It was a year ending in 7 when the President nominated a serving Senator from Alabama to serve on the US Supreme Court. To most who knew him, Hugo Black was a relatively liberal Deep South Democrat who had supported Franklin Roosevelt's 'court-packing plan' the previous year. Few, if any, outside Alabama knew that he had been in the Ku Klux Klan prior to taking his seat in the US Senate, and Black took to the airwaves to smooth over the controversy following the revelation. In any case, it was too late: thanks to the principle of senatorial courtesy, the Senate Judiciary Committee had approved Black's appointment, after which his Senate colleagues, for the most part, voted to send one of their own to the nation's highest court.
And now, here we are, in a year ending in 7, and the President-Elect has nominated a serving Senator from Alabama to become his Attorney General. No-one has suggested that Jeff Sessions was ever in the KKK, but his track record on the race issue has already proved controversial, not least because he was previously denied a federal judgeship in 1986 over similar concerns. If ever there had been KKK membership, or another explosive secret from his past, the age of mass media would no doubt have uncovered it by now. But what is known about Sessions's politics has proved sufficient for his colleague, Cory Booker of New Jersey, to testify before the Senate Judiciary Committee in opposition to his confirmation as Attorney General.

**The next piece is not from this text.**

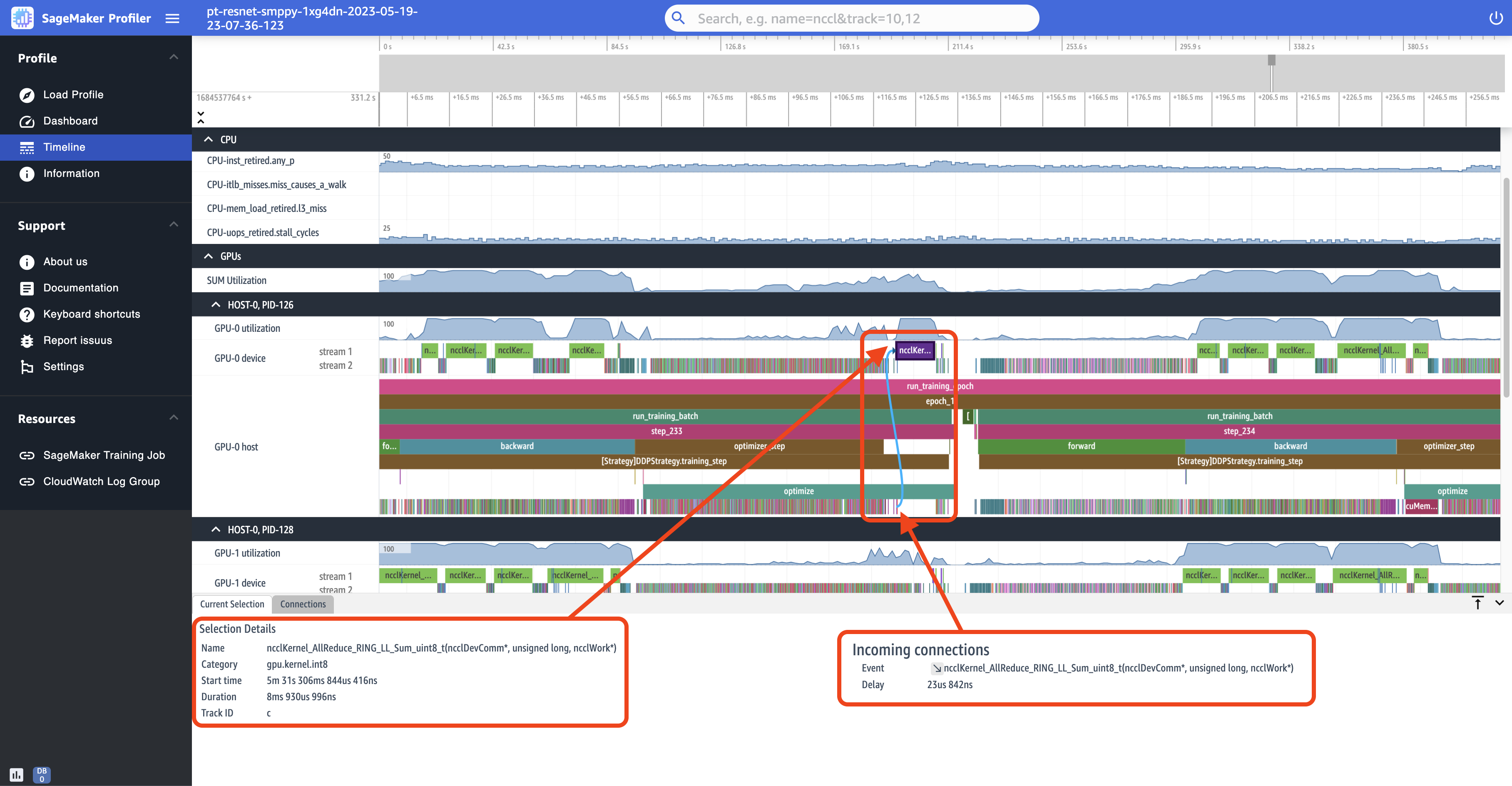Select the Current Selection tab
Viewport: 1512px width, 786px height.
tap(231, 604)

It is an unprecedented move for one Senator to testify against the appointment of another to such a position, and one which raises questions about the very notion of 'senatorial courtesy' in the twenty-first century. In 1937, when Hugo Black was confirmed for a seat on the Supreme Court, senatorial courtesy was a relatively straightforward affair. For one thing, they didn't have African American Senators who might object to an Attorney General calling African American men 'boy,' nor did they have to consider such an important appointment in the aftermath of the first African American Presidency (which also involved the appointment of the first African American Attorney General). Less straightforward now is the question of how the Judiciary Committee will interpret 'senatorial courtesy' in a twenty-first century post-Obama form.
It may be that Cory Booker's conduct is inappropriate because he should not openly oppose one of his Senate colleagues ... let's not forget that Senate confirmation hearings were relatively private affairs in 1937, and nothing like the interactive media circus that we recognize in 2017. Furthermore, it seems significant that Sessions was, until his nomination, a senior member of the Judiciary Committee now scrutinizing him. On the other hand, 'senatorial courtesy' ought to refer not only to Senators respecting Sessions over Booker's objections ... it should also refer to Senators respecting Booker's objections, as he too, is one of their own. It would be rather like the nineteenth century, when a Senator could describe a Supreme Court nominee from his home state as 'personally obnoxious' to him, and other Senators would support his position out of respect.
It could be that senatorial courtesy is no longer relevant. In any case, South Carolina's Lindsey Graham will be one to watch. As a polite man and a fellow Southerner, he may well sympathize with Sessions, but, as one of the most vocal Senate critics of Donald Trump, it is unlikely that he will relish the opportunity to use his influential position to support the President-Elect.